Jean Lallemant, alquimista y caballero
de la Tabla Redonda, merece ocupar un sitio alrededor del santo Grial, y
comulgar en él con Geber (Magister magistrorum) y con Roger Bacon (Doctor
admirabilis). Igual, por la extensión de
su saber, al poderoso Basilio Valentin y al caritativo Flamel, les supera por
dos cualidades, eminentemente científicas y filosóficas, que llevó al más alto
grado de perfección: la modestia y la sinceridad.
LA CRUZ CÍCLICA DE HENDAYA
Pequeña ciudad fronteriza del país vasco, Hendaya agrupa sus casitas al pie
de los primeros contrafuertes pirenaicos.

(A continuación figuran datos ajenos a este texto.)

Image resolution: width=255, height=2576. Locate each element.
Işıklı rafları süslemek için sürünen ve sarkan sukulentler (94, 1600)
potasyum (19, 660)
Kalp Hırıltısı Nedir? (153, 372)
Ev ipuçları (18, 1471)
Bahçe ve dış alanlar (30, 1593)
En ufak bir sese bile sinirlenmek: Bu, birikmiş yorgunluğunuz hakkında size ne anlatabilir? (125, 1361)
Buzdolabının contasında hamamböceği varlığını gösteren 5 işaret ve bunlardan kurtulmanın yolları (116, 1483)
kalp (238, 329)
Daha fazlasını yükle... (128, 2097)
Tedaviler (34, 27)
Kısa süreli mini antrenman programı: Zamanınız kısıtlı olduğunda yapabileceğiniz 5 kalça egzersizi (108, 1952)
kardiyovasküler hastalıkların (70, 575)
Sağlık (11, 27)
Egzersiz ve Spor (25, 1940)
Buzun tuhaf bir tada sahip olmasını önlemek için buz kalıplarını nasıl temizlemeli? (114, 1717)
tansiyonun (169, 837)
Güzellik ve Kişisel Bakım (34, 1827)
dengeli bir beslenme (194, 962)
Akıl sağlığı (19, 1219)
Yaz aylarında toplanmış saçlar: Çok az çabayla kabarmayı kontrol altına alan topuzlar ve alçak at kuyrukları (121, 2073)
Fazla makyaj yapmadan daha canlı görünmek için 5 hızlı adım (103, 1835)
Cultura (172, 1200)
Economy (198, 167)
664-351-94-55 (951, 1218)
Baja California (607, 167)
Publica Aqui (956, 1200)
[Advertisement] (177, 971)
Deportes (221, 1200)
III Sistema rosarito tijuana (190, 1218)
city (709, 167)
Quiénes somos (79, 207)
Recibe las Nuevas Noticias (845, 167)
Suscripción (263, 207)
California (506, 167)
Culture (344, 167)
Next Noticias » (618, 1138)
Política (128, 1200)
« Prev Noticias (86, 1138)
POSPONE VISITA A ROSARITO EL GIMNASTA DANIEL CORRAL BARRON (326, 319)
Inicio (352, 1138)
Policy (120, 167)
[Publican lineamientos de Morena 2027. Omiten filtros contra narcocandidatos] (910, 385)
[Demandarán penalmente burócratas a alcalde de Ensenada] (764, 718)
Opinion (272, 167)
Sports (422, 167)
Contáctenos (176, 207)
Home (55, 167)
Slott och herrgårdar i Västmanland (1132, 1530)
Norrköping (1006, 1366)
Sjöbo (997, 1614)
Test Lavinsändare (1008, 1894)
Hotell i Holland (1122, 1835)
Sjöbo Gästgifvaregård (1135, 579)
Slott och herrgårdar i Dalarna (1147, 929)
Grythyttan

Se halla encuadrada por el verde océano, el ancho Bidasoa, brillante y
rápido, y los herbosos montes. La
primera impresión que produce el contacto con aquel suelo áspero y rudo es más
bien penosa, casi hostil. En el
horizonte marino, la punta que Fuenterrabía, ocre bajo la cruda luz, hunde en
las aguas glaucas y reverberantes del golfo, rompe apenas la austeridad natural
del bravío paisaje. Salvo el estilo
español de sus casas, el tipo y el idioma de sus habitantes, y el atractivo
particularísimo de una playa reciente, erizada de orgullosos palacios, Hendaya
no tiene nada capaz de retener la atención del turista, del arqueólogo o del
artista.
Al salir de la estación, un camino agreste flanquea la vía del
ferrocarril y conduce a la iglesia parroquias, situada en el centro de la
población. Sus muros desnudos,
flanqueados por una torre maciza, cuadrangular y truncada, se yerguen sobre un
atrio levantado a la altura de unos pocos escalones y circundado de árboles de
tupida fronda. Es un edificio vulgar,
pesado, reformado, carente de interés.
Sin embargo, cerca del lado sur del crucero y disimulada bajo las masas
verdes de la plaza, se levanta una modesta cruz de piedra, tan sencilla como
curiosa. Se hallaba antiguamente en el
cementerio comunal, y hasta 1842 no fue trasladada al lugar que ocupa
actualmente junto a la iglesia. Así, al
menos, nos lo afirmó un anciano vasco que había desempeñado, durante largos
años, las funciones de sacristán. En
cuanto al origen de esta cruz, es totalmente desconocido, y nos fue imposible
obtener el menor dato sobre la época de su erección. Sin embargo, fundándonos en la forma de la
base y de la columna, no creemos que pueda ser anterior a las postrimerías del
siglo XVII o a principios del XVIII. Sea
cual fuere su antigüedad, la cruz de Hendaya constituye, por la decoración de
su pedestal, el monumento más singular del milenarismo primitivo y la más rara
expresión simbólica del quiliasmo que jamás hayamos visto. Sabido es que esta doctrina, aceptada primero
y combatida después por Orígenes, san Dionisio de Alejandría y san Jerónimo,
aunque la Iglesia no la hubiese condenado, formaba parte de las tradiciones
esotéricas de la antigua filosofía de Hermes.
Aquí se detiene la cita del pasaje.